### Article
Data Skew in Hadoop’s MapReduce is a real problem when some parts of the workload are completed before others [3].
Java’s implementation of data flows, i.e., de-serialization and uncompressing of records from storage is very slow due to the creation and deletion of too many objects.
Bindings is not generally possible to interface directly with Java from another language, unless that language is also built on top of the JVM. There are many problems in Hadoop that would be better solved by non-JVM languages.
The decreasing popularity of Java is due to its high verbosity, which prevents user adoption and rapid prototyping.
Iterative and incremental processing is much more difficult.
For real time results, most modern big data computations rely on memory and faster computation speeds, making C++ a better alternative to Java.

Hence, it is clear that we need to explore other options that promote faster processing.

The rest of this article is organized as follows. Section 2 mainly reviews some existing techniques for implementing a C++-based framework in the Hadoop environment. Section 3 presents formal definitions and pseudocode for the model proposed. Section 4 highlights the details of possible implementations through a custom device devised for experimenting with the model. Section 5 describes the implementation and results obtained. Finally, we conclude this article in Section 6.

### Short exercise 1
Rewrite the passage on Hadoop and Java from "Java’s implementation of" through "by non-JVM languages.", substituting "disk" for "storage".
### Short exercise 2
Pick up the passage on Hadoop and Java after its last sentence and write what comes next.

### Recorded information
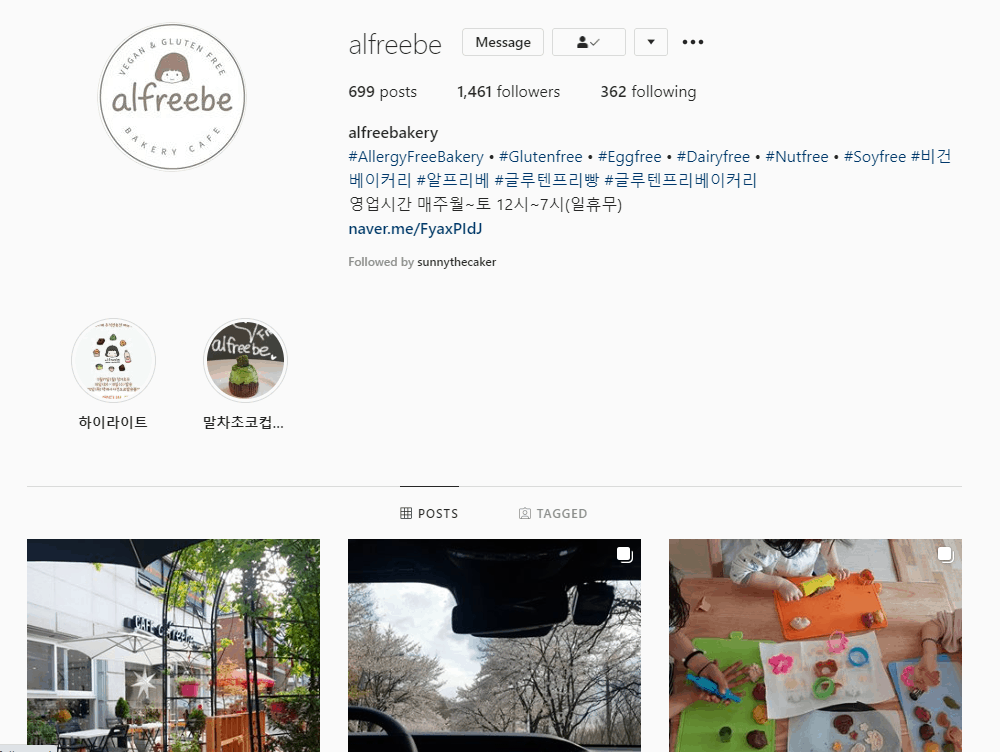This screenshot has width=1000, height=752.
Task: Open the cherry blossom car view post
Action: click(x=494, y=645)
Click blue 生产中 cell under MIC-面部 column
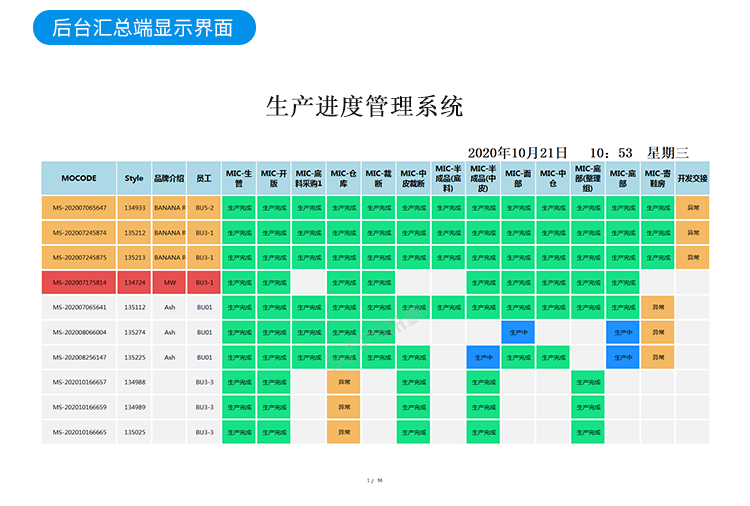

### Output 1
Java’s implementation of data flows, i.e., de-serialization and uncompressing of records from disk is very slow due to the creation and deletion of too many objects.
Bindings is not generally possible to interface directly with Java from another language, unless that language is also built on top of the JVM. There are many problems in Hadoop that would be better solved by non-JVM languages.

### Output 2
2 Related works

There are few other works that aim to perform the same essential task, each with their own merits and demerits. The key contributions of refs [4–6] are a simple and powerful interface for seamless parallelization and distribution of large-scale calculations, as well as MR implementation of this interface that delivers excellent performance on large clusters of commodity PCs. Ref. [4] presented a thorough explanation of a MR interface implementation suitable for cluster-based computing environments [5] The general architecture for the use case scenario on business process management, based on the popular MR platform Hadoop, was presented, with an emphasis on the procedures for monitoring the MR apps and conducting cluster recovery operations. Ref. [6] introduces the MR programming model and the standard configuration for running Hadoop on the public cloud, as well as an examination of the MR program execution. In its work, it also provides the cost model as well as choice issues on resource provisioning, as well as various optimization problems based on the cost model. The usage of SDN in handling link failures is discussed which also has the possibility to integrate MR framework [7].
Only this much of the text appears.